Talang (5)
"Lang. Daripada kamu nganggur begitu, bantuin aku yuk."
"Kenapa Ta?"
"Ini Lang, ada temanku yang lagi kangen. Terus aku mau bantuin. Kamu bantuin ngucapin karangan ini dengan intonasi yang kece ya." Sita berapi-api. "Nih videoin pake SLR aku. Kamu berkata-kata ria, aku menari-nari ria."
"Ya, Lang... Mau ya mau, kamu pokoknya harus mau.. Ya ya ya?" Sita cengegesan sambil mengedip-mengedipkan kelopak matanya.
Gilang mengangguk pasrah.
"Makasih Gilang, kamu emang paling baik.."
"Satu..dua..tigaaa! Pencet Lang."
Hening, hanya suara Gilang yang memerdukan pantai sore itu, dan kamera sedang sibuknya mengambil gambar Sita yang berlarian sambil menari.
"Entah sejak kapan, aku merindukan kamu... Seperti burung kecil yang merindukan sarangnya, nyaman, damai. Itulah aku, bersamamu."
"Mungkin... Kamu tidak akan mencari aku, tidak mengirim pesan lagi, tidak peduli lagi dengan hari minggu. Ingat minggu? Ya, hari aku dan kamu pertama kalinya menegur. Kamu belajar mengeja namaku, dan aku belajar mengeja namamu. Atau rutinitas yang aku ganggu dengan bunyi dering hpmu."
"Maaf, aku tak ada maksud... Sungguh, aku hanya rindu kamu, yang membuat aku bersemangat. Ingatkah kamu? Saat kita berbagi cerita sampai aku lupa bulan sudah menyuruh aku pulang?"
"Sudahlah, bukan apa-apa. Terima kasih kamu yang dulu pernah mengeja kata kasih, bukan cinta, bukan pula sedangkal suka. Lalu bagaimana soremu hari ini? Jangan lupa mengucap syukur. Jangan lupa mengucap doa dan jangan lupa, aku, sejauh apapun... selalu mengasihimu..."
Sita menutup peragaannya dengan elok, ia terbawa suasana. Ditambah di akhirnya Gilang memberi tepuk tangan sederhana sambil tersenyum, manis.
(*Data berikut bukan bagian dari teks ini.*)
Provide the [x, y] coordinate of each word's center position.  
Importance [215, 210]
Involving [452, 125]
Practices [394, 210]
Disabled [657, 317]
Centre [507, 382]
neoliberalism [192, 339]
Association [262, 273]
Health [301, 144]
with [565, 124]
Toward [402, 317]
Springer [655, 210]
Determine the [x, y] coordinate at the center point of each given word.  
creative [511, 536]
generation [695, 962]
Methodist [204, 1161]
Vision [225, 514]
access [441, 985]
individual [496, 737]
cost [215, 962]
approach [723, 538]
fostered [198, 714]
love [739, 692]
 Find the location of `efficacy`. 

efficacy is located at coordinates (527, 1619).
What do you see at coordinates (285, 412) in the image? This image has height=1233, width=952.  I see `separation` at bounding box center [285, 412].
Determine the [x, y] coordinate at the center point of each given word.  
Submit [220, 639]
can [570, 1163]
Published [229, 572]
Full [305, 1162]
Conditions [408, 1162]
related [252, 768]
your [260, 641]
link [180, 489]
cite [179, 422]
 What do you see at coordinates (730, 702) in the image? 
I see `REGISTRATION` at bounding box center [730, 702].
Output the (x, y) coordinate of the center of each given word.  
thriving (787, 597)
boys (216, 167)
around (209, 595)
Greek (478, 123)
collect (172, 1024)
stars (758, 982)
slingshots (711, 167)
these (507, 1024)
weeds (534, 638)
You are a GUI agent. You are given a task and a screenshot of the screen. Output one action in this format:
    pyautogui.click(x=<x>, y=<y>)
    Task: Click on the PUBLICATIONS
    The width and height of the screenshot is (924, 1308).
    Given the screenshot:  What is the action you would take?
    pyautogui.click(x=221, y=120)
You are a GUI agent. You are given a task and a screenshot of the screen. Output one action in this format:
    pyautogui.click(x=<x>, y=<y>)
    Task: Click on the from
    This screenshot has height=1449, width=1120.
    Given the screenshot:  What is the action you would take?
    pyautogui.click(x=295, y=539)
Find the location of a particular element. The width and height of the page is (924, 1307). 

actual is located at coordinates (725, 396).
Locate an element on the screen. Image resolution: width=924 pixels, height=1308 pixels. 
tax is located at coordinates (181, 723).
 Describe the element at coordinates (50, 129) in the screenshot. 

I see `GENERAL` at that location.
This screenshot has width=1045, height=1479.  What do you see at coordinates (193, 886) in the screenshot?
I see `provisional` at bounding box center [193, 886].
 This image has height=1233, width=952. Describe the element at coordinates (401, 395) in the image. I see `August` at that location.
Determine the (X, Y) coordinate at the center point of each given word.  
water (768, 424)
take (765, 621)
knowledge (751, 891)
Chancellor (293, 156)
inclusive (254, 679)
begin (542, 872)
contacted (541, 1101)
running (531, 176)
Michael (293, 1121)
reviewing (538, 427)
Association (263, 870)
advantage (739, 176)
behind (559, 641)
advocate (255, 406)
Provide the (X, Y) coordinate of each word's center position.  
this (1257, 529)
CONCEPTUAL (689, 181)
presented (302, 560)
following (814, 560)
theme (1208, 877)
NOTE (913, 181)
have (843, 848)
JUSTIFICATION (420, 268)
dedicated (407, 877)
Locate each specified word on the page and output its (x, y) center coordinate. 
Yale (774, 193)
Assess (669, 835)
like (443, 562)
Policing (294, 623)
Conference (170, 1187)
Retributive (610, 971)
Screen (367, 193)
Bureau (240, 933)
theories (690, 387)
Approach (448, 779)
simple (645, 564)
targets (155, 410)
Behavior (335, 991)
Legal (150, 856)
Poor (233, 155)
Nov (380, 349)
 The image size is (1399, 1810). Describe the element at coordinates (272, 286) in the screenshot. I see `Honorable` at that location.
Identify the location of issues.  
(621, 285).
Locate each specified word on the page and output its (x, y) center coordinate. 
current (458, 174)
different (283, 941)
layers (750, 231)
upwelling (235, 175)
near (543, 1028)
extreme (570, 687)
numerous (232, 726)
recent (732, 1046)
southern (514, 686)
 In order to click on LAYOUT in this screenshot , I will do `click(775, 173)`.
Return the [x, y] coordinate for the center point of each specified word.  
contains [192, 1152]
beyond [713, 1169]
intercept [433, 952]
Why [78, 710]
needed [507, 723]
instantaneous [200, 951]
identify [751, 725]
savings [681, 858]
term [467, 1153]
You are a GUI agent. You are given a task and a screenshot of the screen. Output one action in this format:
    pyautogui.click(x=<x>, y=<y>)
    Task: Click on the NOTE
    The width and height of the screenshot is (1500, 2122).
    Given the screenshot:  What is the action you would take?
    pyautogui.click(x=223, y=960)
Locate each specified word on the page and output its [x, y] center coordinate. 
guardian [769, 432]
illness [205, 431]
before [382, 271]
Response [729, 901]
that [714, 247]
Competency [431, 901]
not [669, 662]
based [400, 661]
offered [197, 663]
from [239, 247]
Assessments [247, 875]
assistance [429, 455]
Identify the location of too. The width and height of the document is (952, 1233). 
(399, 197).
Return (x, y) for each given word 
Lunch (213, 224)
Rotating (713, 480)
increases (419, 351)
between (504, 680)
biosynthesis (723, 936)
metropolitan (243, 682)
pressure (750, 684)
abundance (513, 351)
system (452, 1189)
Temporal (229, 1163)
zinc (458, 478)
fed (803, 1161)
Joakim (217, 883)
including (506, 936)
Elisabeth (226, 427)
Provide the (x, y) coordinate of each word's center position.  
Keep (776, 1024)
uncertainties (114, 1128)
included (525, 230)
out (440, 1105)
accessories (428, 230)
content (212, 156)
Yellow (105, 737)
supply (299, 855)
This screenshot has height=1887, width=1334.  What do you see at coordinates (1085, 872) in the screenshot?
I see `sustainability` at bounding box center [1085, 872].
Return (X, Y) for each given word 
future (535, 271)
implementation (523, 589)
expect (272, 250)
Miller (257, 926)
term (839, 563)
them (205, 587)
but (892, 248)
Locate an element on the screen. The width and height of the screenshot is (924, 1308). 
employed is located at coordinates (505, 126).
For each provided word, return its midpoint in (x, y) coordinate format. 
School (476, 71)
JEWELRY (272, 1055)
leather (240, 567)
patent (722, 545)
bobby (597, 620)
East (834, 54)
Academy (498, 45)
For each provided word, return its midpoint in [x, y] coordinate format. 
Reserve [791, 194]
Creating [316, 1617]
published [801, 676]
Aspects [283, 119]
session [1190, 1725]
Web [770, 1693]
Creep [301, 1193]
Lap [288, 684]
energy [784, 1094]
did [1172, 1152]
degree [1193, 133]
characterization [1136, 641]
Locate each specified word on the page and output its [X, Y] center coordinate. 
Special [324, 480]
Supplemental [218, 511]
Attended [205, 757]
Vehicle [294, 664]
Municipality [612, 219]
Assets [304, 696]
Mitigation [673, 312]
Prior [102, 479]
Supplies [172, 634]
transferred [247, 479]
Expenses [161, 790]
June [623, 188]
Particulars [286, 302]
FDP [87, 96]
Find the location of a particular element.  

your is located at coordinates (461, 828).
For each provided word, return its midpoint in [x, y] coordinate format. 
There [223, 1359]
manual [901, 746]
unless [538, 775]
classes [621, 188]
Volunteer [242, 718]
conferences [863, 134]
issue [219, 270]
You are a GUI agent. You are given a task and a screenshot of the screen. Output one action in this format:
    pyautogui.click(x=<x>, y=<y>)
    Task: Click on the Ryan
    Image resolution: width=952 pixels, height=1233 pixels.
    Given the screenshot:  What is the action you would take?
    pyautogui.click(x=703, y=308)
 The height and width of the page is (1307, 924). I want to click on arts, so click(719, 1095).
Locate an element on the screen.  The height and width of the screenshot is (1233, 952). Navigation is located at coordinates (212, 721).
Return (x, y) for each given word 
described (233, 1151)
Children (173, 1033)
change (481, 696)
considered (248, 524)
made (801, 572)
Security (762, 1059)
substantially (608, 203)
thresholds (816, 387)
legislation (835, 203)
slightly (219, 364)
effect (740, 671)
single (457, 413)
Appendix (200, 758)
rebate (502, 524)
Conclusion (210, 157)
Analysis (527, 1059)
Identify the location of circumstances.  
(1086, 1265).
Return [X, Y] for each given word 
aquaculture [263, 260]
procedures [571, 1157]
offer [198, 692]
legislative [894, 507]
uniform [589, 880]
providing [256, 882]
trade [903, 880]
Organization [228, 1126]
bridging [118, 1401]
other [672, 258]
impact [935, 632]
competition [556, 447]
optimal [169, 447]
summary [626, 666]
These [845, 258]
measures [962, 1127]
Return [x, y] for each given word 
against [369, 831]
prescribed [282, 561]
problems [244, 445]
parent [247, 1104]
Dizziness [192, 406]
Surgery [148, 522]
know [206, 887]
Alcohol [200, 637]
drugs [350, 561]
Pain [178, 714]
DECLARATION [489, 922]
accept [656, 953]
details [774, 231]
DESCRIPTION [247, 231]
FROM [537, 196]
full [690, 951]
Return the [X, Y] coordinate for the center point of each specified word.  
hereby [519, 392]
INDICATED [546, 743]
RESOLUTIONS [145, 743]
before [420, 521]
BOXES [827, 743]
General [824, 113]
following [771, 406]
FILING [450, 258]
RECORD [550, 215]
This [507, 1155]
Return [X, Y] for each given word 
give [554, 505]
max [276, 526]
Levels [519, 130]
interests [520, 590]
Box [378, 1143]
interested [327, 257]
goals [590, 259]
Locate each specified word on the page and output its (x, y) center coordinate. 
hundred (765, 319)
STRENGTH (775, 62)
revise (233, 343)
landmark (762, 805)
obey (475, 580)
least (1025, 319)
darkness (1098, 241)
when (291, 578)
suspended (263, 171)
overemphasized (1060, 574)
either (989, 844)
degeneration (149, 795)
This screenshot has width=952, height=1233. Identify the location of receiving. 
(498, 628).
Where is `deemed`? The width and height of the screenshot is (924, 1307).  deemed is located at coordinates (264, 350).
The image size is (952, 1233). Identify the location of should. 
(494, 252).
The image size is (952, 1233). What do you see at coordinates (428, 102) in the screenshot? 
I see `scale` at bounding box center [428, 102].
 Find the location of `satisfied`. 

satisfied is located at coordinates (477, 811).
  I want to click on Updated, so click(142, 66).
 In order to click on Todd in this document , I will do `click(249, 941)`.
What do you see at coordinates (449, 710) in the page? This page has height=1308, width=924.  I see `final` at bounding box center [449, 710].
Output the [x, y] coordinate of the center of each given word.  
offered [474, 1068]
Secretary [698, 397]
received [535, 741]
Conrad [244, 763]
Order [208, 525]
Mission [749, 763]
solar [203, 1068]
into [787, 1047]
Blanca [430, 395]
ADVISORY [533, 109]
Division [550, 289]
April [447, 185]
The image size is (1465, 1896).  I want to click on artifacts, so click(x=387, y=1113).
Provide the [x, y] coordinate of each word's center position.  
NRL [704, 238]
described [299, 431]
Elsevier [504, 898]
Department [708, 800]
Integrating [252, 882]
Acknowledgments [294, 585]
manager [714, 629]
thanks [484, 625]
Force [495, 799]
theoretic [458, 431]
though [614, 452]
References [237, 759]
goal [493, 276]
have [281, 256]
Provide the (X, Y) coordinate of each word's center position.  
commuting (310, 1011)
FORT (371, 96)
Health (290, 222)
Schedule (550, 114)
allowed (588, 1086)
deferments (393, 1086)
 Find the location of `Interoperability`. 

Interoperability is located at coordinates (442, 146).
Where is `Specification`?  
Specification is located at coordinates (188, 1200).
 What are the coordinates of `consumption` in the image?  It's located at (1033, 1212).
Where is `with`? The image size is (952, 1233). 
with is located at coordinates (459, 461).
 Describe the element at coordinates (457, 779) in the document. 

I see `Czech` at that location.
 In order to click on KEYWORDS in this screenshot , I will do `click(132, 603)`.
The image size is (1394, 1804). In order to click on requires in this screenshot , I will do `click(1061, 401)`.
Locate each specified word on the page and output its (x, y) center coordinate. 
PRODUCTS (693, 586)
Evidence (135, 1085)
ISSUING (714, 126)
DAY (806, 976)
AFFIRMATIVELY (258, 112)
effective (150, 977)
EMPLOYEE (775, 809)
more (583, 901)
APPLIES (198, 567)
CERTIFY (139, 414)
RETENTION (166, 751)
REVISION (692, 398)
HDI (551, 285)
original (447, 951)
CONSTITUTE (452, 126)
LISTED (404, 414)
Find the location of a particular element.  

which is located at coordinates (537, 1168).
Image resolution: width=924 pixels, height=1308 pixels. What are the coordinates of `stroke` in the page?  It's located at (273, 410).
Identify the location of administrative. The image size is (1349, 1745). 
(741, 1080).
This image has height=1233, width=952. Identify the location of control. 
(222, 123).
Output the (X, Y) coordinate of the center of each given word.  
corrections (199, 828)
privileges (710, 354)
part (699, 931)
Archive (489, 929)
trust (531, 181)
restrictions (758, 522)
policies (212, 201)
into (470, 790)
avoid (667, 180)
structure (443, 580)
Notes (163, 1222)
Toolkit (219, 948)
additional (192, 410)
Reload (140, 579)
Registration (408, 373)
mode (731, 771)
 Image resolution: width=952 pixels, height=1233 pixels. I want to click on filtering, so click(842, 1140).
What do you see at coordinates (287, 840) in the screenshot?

"Ah kamu, Lang malah aku ditepuk tanganin.. Makasih banyak ya Lang! Semoga lantunan kamu, dan tarianku bisa menggugah langit menyampaikan rindunya." Sita menatap langit, lalu ia beralih menatap Gilang. Gilang balas menatap Sita, lalu tersenyum kecil.